Segment Start: Available records
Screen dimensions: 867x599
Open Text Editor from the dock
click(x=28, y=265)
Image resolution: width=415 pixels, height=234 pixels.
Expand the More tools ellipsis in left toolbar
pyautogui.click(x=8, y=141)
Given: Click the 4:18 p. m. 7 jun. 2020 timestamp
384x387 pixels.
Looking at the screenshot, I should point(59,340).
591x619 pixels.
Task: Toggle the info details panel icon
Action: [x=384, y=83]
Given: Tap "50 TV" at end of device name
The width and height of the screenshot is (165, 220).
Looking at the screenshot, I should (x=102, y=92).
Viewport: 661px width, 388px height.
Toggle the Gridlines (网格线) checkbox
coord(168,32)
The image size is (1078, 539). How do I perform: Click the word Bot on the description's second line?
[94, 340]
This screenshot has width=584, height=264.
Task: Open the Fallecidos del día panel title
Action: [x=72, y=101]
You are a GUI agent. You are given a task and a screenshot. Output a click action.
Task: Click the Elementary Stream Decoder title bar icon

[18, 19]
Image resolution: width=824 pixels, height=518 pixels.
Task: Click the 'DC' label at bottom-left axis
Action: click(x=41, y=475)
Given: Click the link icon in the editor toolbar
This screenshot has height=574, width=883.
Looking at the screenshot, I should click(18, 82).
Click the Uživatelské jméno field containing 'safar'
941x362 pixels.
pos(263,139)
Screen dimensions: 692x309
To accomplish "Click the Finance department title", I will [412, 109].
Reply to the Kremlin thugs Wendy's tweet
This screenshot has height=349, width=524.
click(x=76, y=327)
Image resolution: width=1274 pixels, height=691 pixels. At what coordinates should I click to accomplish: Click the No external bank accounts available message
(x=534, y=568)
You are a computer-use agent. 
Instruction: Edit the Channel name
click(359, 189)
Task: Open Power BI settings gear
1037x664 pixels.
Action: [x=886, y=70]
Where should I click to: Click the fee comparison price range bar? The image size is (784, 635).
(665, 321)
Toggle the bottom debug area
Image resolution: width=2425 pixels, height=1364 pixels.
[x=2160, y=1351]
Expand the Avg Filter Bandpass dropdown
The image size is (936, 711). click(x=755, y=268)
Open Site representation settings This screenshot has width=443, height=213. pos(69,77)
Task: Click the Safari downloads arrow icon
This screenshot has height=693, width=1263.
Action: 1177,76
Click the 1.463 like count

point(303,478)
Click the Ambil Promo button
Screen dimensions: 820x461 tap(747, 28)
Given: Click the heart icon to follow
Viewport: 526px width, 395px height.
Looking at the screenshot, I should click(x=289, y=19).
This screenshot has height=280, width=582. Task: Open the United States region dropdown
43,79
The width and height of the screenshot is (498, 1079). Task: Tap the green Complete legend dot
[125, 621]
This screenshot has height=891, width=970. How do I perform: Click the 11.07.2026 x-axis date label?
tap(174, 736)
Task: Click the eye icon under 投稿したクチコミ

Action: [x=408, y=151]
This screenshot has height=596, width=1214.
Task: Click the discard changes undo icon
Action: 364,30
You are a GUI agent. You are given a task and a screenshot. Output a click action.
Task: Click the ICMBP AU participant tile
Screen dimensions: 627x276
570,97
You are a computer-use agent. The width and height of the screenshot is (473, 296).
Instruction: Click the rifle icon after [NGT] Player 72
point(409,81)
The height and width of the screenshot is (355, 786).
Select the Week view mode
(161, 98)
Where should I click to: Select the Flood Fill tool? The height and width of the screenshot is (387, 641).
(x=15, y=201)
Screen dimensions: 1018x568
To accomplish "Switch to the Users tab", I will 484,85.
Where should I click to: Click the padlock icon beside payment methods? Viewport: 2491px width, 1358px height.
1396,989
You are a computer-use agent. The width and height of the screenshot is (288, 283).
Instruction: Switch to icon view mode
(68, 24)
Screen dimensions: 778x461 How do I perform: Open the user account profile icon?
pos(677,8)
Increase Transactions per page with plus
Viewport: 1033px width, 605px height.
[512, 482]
Segment End: Available records
Copy out, exactly and alone, the lines of the entries above between the ones holding "384x387 pixels." and "Viewport: 661px width, 388px height.", inclusive.

384x387 pixels.
Looking at the screenshot, I should point(59,340).
591x619 pixels.
Task: Toggle the info details panel icon
Action: [x=384, y=83]
Given: Tap "50 TV" at end of device name
The width and height of the screenshot is (165, 220).
Looking at the screenshot, I should (x=102, y=92).
Viewport: 661px width, 388px height.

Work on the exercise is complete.